A complex number $z$ is represented by the point $P$ in the complex plane.
Given that $z$ satisfies

$\quad\quad|z-6|=2|z+3 \mathrm{i}|$

show that the locus of $P$ passes through the origin and the points $-4$ and $-8\mathrm{i}$
Sketch on an Argand diagram the locus of $P$ as $z$ varies.
On your sketch, shade the region which satisfies both

$\quad\quad|z-6| \geqslant 2|z+3 \mathrm{i}| \text { and }|z| \leqslant 4$

(a)

$$ \begin{aligned} & x^2-12 x+36+y^2=4\left(x^2+y^2+6 y+9\right) \\ & x^2-12 x+36+y^2=4 x^2+4 y^2+24 y+36 \\ & 3 x^2+3 y^2+12 x+24 y=0 \\ & x^2+y^2+4 x+8 y=0 \end{aligned} $$ At the point $(0,0)$,
$0^2+0^2+4(0)+8(0)=0$

At the point $(-4,0)$,
$(-4)^2+0^2+4(-4)+8(0)=0$

At the point $(0,-8)$,
$(0)^2+(-8)^2+4(0)+8(-8)=0$

$\therefore\quad$ The locus of $P$ passes through the origin and the points $-4$ and $-8\mathrm{i}$.

(b)

$$ \begin{aligned} & x^2+y^2+4 x+8 y=0 \\ & \left(x^2+4 x+4\right)+\left(y^2+8 y+16\right)=20 \\ & (x+2)^2+(y+4)^2=20 \end{aligned} $$ Hence, the locus of $P$ is a circle with centre $(-2,-4)$ and radius $\sqrt{20}$.

(c)

Testing the point $-2$,

$|-2-6|=8 \text { and } 2|-2+3 \mathrm{i}|=2 \sqrt{13}$

Since $8 > 2 \sqrt{13}$, the required region must be inside and on the circumference of the circle $(x+2)^2+(y+4)^2=20$.
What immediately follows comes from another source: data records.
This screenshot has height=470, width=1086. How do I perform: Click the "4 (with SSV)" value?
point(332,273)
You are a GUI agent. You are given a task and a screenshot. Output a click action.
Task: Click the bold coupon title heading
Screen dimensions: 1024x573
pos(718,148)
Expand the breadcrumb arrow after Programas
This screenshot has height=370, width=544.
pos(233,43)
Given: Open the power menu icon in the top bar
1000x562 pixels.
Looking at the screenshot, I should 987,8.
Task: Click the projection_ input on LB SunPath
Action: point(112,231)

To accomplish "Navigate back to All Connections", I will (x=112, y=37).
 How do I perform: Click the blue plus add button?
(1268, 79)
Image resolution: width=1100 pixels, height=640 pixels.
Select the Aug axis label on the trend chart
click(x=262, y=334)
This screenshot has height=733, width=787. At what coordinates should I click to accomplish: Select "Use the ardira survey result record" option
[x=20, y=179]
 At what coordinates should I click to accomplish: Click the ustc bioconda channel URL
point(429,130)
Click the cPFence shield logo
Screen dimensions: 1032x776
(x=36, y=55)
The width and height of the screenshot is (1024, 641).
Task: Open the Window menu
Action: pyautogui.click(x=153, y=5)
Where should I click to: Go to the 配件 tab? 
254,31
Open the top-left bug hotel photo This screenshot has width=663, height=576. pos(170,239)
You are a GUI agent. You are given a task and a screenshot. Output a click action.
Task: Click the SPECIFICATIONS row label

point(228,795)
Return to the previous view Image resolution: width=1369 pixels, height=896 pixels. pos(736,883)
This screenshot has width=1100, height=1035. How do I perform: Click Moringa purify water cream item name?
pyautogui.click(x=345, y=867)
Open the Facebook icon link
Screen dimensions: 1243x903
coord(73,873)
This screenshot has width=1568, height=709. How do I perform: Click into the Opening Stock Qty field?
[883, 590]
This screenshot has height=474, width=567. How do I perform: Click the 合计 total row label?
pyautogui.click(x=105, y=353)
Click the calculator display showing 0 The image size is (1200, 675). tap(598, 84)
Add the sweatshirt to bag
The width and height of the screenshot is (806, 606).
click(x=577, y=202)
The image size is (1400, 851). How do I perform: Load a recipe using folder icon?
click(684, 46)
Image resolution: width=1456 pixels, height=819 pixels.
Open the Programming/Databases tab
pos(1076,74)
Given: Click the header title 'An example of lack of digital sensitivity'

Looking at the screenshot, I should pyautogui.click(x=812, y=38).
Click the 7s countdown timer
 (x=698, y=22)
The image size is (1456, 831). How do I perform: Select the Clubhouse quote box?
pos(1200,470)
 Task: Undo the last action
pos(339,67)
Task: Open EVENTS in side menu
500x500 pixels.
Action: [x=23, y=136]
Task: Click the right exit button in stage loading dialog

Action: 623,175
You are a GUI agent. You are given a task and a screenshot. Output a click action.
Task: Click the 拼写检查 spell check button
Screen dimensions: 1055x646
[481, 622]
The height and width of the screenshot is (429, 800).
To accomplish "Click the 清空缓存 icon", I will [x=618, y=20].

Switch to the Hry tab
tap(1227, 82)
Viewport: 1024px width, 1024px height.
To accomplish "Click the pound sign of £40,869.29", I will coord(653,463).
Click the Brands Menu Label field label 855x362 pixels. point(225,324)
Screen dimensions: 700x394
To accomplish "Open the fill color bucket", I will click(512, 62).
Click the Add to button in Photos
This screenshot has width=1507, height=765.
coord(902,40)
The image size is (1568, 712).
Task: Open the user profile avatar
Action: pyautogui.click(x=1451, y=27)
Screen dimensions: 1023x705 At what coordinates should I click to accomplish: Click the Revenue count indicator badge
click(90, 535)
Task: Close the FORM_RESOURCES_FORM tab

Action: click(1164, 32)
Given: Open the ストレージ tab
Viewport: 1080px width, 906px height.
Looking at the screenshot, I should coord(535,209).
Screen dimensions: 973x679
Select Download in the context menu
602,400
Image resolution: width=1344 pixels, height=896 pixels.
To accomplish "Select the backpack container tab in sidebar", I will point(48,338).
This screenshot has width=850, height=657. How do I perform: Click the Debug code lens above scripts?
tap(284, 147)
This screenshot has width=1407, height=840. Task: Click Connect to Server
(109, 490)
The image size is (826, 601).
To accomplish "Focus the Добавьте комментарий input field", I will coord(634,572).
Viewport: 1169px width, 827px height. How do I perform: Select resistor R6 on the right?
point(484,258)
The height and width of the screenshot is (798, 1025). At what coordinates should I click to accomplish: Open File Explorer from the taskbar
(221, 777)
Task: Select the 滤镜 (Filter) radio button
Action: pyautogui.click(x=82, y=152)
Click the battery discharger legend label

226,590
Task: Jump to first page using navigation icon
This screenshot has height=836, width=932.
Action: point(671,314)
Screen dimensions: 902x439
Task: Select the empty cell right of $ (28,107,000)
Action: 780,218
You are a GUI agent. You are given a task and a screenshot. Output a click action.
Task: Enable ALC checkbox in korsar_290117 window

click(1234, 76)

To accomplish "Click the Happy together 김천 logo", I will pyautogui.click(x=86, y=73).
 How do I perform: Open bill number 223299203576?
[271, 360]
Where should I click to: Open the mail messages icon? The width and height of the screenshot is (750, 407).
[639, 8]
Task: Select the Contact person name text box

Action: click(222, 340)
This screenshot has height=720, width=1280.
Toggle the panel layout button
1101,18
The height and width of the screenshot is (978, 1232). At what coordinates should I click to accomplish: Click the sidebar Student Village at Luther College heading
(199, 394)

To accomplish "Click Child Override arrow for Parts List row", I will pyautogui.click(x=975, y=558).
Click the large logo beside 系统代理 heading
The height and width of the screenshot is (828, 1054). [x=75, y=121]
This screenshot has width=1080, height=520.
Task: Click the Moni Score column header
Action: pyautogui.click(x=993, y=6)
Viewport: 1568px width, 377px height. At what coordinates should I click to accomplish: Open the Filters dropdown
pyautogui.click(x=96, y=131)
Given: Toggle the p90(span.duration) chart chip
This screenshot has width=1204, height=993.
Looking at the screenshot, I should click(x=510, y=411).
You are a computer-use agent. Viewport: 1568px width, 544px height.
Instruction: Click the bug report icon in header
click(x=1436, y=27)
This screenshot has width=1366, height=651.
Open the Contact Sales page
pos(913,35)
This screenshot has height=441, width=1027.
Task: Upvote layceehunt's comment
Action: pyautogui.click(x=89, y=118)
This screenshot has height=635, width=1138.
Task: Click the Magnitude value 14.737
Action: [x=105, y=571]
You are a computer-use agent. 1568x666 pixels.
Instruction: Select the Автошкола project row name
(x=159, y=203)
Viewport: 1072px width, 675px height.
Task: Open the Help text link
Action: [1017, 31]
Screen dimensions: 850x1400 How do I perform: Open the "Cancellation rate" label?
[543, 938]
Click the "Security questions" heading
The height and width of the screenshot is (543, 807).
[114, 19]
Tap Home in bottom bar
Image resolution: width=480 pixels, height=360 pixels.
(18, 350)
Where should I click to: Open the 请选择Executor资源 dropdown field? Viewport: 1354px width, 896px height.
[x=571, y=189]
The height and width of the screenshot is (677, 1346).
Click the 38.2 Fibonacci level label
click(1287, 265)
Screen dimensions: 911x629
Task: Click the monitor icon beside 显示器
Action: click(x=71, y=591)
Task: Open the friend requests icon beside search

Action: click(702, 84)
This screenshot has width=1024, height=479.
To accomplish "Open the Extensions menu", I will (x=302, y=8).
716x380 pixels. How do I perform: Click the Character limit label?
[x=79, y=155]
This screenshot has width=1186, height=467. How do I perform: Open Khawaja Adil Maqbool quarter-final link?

Hence the required region must be the intersection of the discs $|z-6| \geqslant 2|z+3 \mathrm{i}|$ and $|z| \leqslant 4$.

10.

A complex number $z$ is represented by the point $P$ in the Argand diagram.

Given that $|z-6|=|z|$, sketch the locus of $P$.
Find the complex numbers $z$ which satisfy both $|z-6|=|z|$ and $|z-3-4 \mathrm{i}|=5$.

The transformation $T$ from the $z$-plane to the $w$-plane is given by $w=\frac{30}{z}$.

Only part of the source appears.